In this case, the axis of the parabola coincides with the y-axis, so the x-component is zero.

Therefore, the focus is at these coordinates on the Cartesian plane:

$$ F(x,y) = \left( 0, \frac{1}{4a} \right) $$

Finally, knowing that the directrix is:

$$ y = -f $$

We substitute $ f=\frac{1}{4a} $ to get the full equation of the directrix:

$$ y = -\frac{1}{4a} $$

In this way, we have derived all the formulas for the equation of a parabola with its axis along the y-axis and its vertex at the origin of the Cartesian plane.

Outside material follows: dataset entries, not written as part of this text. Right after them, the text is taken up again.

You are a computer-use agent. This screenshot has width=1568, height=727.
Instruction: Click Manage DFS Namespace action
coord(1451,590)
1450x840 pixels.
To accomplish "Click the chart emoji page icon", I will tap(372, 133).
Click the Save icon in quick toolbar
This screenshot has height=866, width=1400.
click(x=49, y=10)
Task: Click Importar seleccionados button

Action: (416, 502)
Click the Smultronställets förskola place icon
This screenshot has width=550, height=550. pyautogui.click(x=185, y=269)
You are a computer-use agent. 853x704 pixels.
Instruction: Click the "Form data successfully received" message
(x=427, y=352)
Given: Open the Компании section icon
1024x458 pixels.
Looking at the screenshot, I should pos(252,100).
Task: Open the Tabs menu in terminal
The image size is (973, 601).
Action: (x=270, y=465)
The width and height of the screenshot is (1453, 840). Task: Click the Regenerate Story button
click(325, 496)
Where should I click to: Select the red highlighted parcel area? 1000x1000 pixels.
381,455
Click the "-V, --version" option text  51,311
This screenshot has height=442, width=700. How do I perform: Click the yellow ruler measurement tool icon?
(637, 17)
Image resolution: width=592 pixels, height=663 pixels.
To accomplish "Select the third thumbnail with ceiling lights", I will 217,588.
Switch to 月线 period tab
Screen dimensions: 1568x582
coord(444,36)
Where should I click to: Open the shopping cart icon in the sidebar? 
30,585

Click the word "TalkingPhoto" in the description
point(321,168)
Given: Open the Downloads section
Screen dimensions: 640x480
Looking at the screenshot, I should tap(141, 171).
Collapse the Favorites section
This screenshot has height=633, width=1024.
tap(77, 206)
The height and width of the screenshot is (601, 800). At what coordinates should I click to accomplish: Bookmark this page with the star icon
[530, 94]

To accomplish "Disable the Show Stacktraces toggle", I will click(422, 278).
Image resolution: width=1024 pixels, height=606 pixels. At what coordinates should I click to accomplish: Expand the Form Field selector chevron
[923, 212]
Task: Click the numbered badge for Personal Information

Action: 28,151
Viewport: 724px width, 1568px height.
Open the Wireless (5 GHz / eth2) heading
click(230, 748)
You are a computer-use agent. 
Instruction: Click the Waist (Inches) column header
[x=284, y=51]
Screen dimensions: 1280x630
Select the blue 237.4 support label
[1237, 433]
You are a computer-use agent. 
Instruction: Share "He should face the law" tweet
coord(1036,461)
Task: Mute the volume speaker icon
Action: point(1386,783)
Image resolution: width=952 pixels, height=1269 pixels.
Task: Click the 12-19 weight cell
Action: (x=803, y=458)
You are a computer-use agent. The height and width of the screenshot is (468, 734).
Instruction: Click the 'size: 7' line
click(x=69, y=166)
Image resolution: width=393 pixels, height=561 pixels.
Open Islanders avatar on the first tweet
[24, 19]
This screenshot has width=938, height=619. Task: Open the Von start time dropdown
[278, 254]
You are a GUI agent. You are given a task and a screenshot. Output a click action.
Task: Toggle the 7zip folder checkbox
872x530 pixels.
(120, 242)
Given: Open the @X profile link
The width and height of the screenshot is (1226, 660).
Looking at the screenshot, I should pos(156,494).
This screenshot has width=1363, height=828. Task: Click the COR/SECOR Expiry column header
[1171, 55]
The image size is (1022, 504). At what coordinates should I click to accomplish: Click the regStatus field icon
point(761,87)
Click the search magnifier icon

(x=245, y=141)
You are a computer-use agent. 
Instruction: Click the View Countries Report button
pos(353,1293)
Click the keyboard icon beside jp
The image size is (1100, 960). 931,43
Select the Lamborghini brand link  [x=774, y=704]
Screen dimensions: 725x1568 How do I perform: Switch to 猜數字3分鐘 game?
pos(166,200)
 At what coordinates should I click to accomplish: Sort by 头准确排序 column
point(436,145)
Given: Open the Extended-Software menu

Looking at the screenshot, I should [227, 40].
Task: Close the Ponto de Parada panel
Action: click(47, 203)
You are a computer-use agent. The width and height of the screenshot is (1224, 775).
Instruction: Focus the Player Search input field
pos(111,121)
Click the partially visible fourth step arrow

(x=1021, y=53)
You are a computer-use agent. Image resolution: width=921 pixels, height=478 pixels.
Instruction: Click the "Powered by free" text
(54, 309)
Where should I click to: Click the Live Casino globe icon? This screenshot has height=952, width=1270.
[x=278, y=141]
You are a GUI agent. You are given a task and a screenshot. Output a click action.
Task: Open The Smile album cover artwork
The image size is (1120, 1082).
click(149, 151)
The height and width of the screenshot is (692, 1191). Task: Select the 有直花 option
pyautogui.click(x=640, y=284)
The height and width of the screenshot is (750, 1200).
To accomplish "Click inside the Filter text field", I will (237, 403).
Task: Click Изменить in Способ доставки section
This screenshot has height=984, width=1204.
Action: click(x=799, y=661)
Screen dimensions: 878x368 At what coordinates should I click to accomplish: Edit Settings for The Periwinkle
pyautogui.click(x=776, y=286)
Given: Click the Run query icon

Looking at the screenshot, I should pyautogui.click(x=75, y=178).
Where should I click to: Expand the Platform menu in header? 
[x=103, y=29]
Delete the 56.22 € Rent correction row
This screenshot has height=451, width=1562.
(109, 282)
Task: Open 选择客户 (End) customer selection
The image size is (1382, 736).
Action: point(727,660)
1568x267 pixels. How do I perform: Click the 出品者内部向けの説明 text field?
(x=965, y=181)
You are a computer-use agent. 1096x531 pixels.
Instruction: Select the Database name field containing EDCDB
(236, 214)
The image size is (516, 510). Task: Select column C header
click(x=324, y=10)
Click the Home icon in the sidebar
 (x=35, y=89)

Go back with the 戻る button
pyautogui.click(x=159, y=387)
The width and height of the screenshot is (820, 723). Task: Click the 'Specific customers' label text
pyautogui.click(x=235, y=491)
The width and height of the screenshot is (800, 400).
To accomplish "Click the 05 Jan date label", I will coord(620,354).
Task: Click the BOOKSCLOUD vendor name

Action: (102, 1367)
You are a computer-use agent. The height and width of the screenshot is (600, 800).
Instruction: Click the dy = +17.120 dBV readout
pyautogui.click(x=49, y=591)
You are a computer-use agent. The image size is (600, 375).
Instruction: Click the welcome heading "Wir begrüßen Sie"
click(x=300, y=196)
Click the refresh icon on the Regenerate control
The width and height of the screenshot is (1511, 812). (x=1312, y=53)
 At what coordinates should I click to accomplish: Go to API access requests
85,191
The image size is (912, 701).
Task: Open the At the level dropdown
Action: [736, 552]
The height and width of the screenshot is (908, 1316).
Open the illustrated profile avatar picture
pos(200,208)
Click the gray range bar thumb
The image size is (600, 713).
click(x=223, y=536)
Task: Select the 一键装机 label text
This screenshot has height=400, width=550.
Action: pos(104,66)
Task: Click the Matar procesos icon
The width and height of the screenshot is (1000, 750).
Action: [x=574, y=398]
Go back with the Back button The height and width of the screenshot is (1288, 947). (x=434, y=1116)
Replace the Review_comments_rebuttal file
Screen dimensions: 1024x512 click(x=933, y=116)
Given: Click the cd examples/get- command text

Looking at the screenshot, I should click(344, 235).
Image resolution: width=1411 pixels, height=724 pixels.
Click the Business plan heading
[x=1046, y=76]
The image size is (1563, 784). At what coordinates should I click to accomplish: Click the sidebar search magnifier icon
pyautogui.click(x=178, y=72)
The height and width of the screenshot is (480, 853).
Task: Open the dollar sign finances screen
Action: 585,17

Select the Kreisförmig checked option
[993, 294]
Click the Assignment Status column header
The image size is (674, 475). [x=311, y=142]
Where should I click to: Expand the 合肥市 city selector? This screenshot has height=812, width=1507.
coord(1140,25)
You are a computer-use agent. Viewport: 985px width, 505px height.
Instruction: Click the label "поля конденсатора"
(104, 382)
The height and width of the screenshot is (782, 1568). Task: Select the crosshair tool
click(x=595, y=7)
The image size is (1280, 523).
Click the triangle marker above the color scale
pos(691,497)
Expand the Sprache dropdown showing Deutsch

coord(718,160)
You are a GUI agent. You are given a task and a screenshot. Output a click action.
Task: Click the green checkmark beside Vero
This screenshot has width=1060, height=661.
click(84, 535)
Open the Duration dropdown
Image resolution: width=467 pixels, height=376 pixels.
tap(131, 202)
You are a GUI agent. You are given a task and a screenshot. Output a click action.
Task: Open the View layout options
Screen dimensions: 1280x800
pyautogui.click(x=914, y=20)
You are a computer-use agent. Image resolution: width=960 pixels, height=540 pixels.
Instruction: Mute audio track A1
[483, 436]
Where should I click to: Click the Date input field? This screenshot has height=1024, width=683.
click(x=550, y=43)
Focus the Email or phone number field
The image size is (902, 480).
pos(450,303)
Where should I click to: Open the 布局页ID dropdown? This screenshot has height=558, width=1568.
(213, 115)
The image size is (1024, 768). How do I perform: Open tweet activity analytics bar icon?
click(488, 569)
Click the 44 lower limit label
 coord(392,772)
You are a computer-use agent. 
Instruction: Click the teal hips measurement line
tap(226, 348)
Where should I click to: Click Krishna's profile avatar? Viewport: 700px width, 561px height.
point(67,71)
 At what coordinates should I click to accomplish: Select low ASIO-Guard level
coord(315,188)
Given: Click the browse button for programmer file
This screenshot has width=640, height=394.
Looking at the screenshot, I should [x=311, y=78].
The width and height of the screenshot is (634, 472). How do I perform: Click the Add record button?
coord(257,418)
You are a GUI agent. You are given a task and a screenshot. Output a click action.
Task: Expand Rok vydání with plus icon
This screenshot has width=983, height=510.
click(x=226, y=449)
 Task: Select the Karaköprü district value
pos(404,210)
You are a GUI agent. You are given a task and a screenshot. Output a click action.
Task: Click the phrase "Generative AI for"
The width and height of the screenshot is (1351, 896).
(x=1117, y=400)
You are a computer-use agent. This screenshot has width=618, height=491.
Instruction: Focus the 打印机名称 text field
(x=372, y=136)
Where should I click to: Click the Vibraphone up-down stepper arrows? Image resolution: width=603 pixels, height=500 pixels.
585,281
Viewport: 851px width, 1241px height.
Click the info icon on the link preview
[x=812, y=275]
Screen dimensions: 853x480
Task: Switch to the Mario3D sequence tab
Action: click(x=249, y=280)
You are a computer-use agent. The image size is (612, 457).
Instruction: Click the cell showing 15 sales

Equation of a Parabola with Axis Parallel to the Y-axis

The equation of a parabola with an axis parallel to the y-axis and a vertex at any point in the plane is given by the following, where the coefficient $ a \ne 0 $ is non-zero: $$ y = ax^2 + bx + c $$ Alternatively, the equation of the parabola can be expressed in the general form, where (h, k) is the vertex: $$ y =a (x-h)^2 + k $$ or in the standard form, where p is the distance from the focus to the vertex: $$ (x-h)^2 = 4p(y-k)  $$

Any parabola $ y= ax^2 +bx+c $ with its axis parallel to the y-axis and its vertex at the point $ V (x_v; y_v ) $ is obtained by translating a parabola $ y = ax^2 $ with its vertex at the origin and axis along the y-axis.

$$ y - y_v = a(x - x_v)^2 $$

The axis of the parabola is:

$$ x = - \frac{b}{2a} $$

The vertex of the parabola is at the following coordinates:

$$ V \begin{pmatrix} - \frac{b}{2a} \ , \ - \frac{\Delta}{4a} \end{pmatrix} $$

Where a, b, and c are the coefficients of the parabola's equation $y=ax^2+bx+c$ and the discriminant Δ=b²-4ac.

The focus F is located at the coordinates:

$$ F \begin{pmatrix} - \frac{b}{2a} \ , \ \frac{1-\Delta}{4a} \end{pmatrix} $$

The equation of the directrix is:

$$ y= - \frac{1+\Delta}{4a} $$

Note: Every equation of the form $ y=ax^2+bx+c $ with $ a \ne 0 $ corresponds to a parabola with its axis parallel to the y-axis and vice versa. This is because parabolas with their axes parallel to the y-axis are simply translations of the parabolas $y=ax^2$ with their axes along the y-axis.

Example

Consider the following parabola:

$$ y = 2x^2 - 4x - 1 $$

The vertex of the parabola is at coordinates V where $a=2$, $b=-4$, $c=-1$, and the discriminant is $ \Delta=b^2- 4ac $.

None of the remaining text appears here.